Professor John Mearsheimer of the University of Chicago, author of "The Tragedy of Great Power Politics" and Professor Stephen Walt of Harvard's Kenney School, and author of "Taming American Power: The Global Response to U.S. Primacy," are leading figures American in academic life.
They claim that the Israel lobby has distorted American policy and operates against American interests, that it has organized the funneling of more than $140 billion dollars to Israel and "has a stranglehold" on the U.S. Congress, and its ability to raise large campaign funds gives its vast influence over Republican and Democratic administrations, while its role in Washington think tanks on the Middle East dominates the policy debate.
And they say that the Lobby works ruthlessly to suppress questioning of its role, to blacken its critics and to crush serious debate about the wisdom of supporting Israel in U.S. public life.
"Silencing skeptics by organizing blacklists and boycotts -- or by suggesting that critics are anti-Semites -- violates the principle of open debate on which democracy depends," Walt and Mearsheimer write.
"The inability of Congress to conduct a genuine debate on these important issues paralyses the entire process of democratic deliberation. Israel's backers should be free to make their case and to challenge those who disagree with them, but efforts to stifle debate by intimidation must be roundly condemned," they add, in the 12,800-word article published in the latest issue of The London Review of Books.
The article focuses strongly on the role of the "neo-conservatives" within the Bush administration in driving the decision to launch the war on Iraq.
"The main driving force behind the war was a small band of neo-conservatives, many with ties to the Likud," Mearsheimer and Walt argue." Given the neo-conservatives' devotion to Israel, their obsession with Iraq, and their influence in the Bush administration, it isn't surprising that many Americans suspected that the war was designed to further Israeli interests."
"The neo-conservatives had been determined to topple Saddam even before Bush became president. They caused a stir early in 1998 by publishing two open letters to Clinton, calling for Saddam's removal from power. The signatories, many of whom had close ties to pro-Israel groups like JINSA (Jewish Institute for National Security Affairs) or WINEP (Washington Institute for Near Eastern Policy), and who included Elliot Abrams, John Bolton, Douglas Feith, William Kristol, Bernard Lewis, Donald Rumsfeld, Richard Perle and Paul Wolfowitz, had little trouble persuading the Clinton administration to adopt the general goal of ousting Saddam. But they were unable to sell a war to achieve that objective. They were no more able to generate enthusiasm for invading Iraq in the early months of the Bush administration. They needed help to achieve their aim. That help arrived with 9/11. Specifically, the events of that day led Bush and Cheney to reverse course and become strong proponents of a preventive war," Walt and Mearsheimer write.
The article, which is already stirring furious debate in U.S. academic and intellectual circles, also explores the historical role of the Lobby.
"For the past several decades, and especially since the Six-Day War in 1967, the centerpiece of US Middle Eastern policy has been its relationship with Israel," the article says."
"The combination of unwavering support for Israel and the related effort to spread 'democracy' throughout the region has inflamed Arab and Islamic opinion and jeopardized not only U.S. security but that of much of the rest of the world.
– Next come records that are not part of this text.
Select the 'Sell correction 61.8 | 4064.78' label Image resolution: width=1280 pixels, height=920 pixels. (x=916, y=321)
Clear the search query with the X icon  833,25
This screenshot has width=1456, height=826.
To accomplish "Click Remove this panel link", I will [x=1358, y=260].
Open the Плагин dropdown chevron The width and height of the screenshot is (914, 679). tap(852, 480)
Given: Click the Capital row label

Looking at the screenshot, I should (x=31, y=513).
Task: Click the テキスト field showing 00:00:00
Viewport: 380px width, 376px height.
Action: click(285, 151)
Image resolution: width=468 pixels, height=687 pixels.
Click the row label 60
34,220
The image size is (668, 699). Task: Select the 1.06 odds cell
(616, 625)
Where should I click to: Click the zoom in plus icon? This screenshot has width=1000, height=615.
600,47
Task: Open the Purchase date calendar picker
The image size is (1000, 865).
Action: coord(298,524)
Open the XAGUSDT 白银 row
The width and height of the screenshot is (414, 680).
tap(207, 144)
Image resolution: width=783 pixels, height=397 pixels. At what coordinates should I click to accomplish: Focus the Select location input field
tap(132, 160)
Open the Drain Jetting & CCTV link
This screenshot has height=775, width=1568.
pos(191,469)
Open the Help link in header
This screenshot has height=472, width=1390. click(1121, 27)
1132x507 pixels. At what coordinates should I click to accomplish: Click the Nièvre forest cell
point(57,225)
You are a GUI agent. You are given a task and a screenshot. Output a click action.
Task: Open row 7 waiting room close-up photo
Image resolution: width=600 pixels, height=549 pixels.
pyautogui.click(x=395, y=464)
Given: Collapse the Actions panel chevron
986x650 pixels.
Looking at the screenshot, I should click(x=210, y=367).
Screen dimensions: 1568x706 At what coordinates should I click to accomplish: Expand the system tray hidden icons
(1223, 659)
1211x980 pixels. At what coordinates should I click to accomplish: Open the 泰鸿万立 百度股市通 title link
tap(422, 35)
This situation has no equal in American political history. Why has the U.S. been willing to set aside its own security and that of many of its allies in order to advance the interests of another state?" Professors Walt and Mearsheimer add.
"The thrust of U.S. policy in the region derives almost entirely from domestic politics, and especially the activities of the 'Israel Lobby'. Other special-interest groups have managed to skew foreign policy, but no lobby has managed to divert it as far from what the national interest would suggest, while simultaneously convincing Americans that U.S. interests and those of the other country - in this case, Israel -- are essentially identical," they add.
[...]
The "Israeli Lobby" has a "stranglehold on Congress" and "vast influence over Republican and Democratic administrations"? Fanatical pro-Israel Jewish neo-conservatives were the "driving force" behind the Iraq War? They work "ruthlessly" to suppress criticism and debate of Zionist/Israeli influence, including smearing critics with charges of "anti-Semitism"? And they have power over the press as to prevent publication of this article (and other similar criticism)?
I guess those "anti-Semitic conspiracy theorists" who allege powerful Jewish-Zionist influence on our government and media were RIGHT after all!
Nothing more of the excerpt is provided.